随分と昔の事から、遡るようにブログにまとめていけば、後で読んだときに時系列を追って記憶を呼び戻すことができると思う。
記憶の始まりは、歩行器に乗っている所からになる。
それ以前の記憶はないが、歩行器に初めて乗ったときに、今までの移動の煩わしさが嘘のように思った。
すぐそこの戸棚に行くまで、いままでは思うように向かえなかったのも、凄い早さで移動が出来て、また戻ってくるのも、母のいる台所まで行くのも自在になったのが鮮烈に思い出すことができる。

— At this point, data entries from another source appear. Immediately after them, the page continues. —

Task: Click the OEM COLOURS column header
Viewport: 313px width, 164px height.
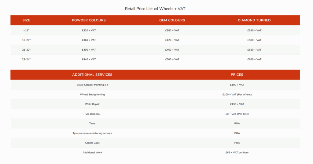Action: click(172, 20)
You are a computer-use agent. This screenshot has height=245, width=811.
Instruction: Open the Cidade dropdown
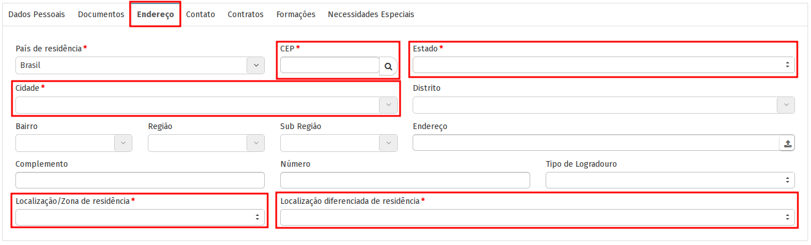click(x=388, y=105)
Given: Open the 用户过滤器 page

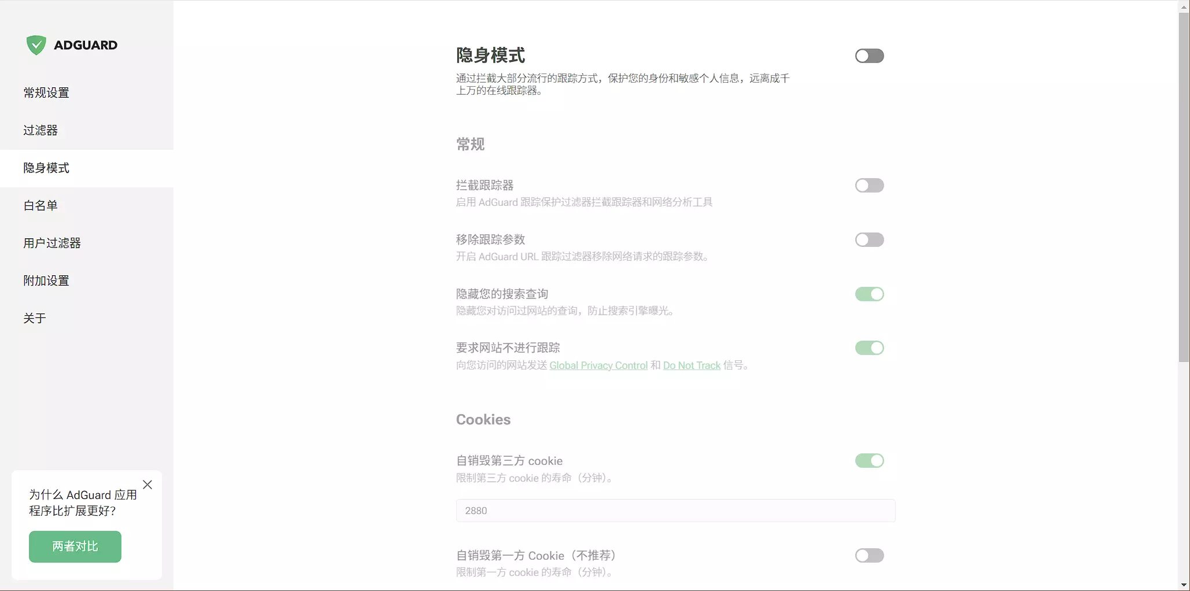Looking at the screenshot, I should click(52, 243).
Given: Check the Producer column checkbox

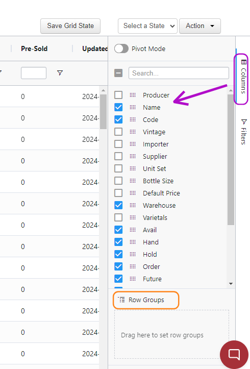Looking at the screenshot, I should coord(118,95).
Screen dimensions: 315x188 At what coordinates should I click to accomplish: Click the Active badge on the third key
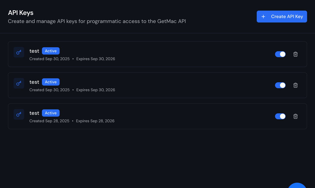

同時に、歩行器の手をあてがう部分が壁に当たったり、狭い隙間に引っかかったり、廊下と居間の間の扉がスライドするレールに歩行器の車が当たったりすることに歯がゆさを感じた。
その次にある記憶で、ボクはもう走り回ってた。
冬、母が台所で夕飯の準備をしていて、父は居間で本を読んでいる。
夕飯までの時間を持て余していたボクは、居間の中央にある石油ストーブの周りを、遊園地の回転遊具のようにグルグルと走り回った挙げ句、目を回して中央のストーブに耳を付け、火傷をしてしまった。
当時、母は喫茶店をやっていた。
父の実家が古い商店を営んでいて、その二階に母の喫茶店があり、その上、三階が僕ら家族の住む居住スペースだった。
喫茶店にはソフトクリームの機械があり、好きな時にソフトクリームを食べることができ、雑誌もおいてあったので、かなり早い段階から少年ジャンプを読み始めることができた。
その頃、母方の従兄弟、ムッちゃんの家が近くにあり、頻繁に遊びに行っていた記憶が強い。
ムッちゃんの家はお金持ちで、大きなピアノがあり、その奥にはまた大きな和室、窓を開けると隣のアパートになっていて、そのアパートには母の、これまた従姉妹の叔母さん、アッちゃんが住んでいた。
父方の祖父、祖母とは、離れだったとはいえ同じ敷地に住んでいて、歩いて数分の所にムッちゃんの家があり、そこに遊びに行くとアッちゃんにも会えて、たまの休みには母方の祖父、祖母の家に母の自転車の後ろに乗って遊びに行く。
いま思い返しても、実に充実した毎日を過ごしていた。
ただ、ムッちゃんの家に頻繁に行っていたのも、休みの日に祖母の家に遊びに行っていたのも、いま考えると、色々な出来事の引き金になっていたのかもしれない。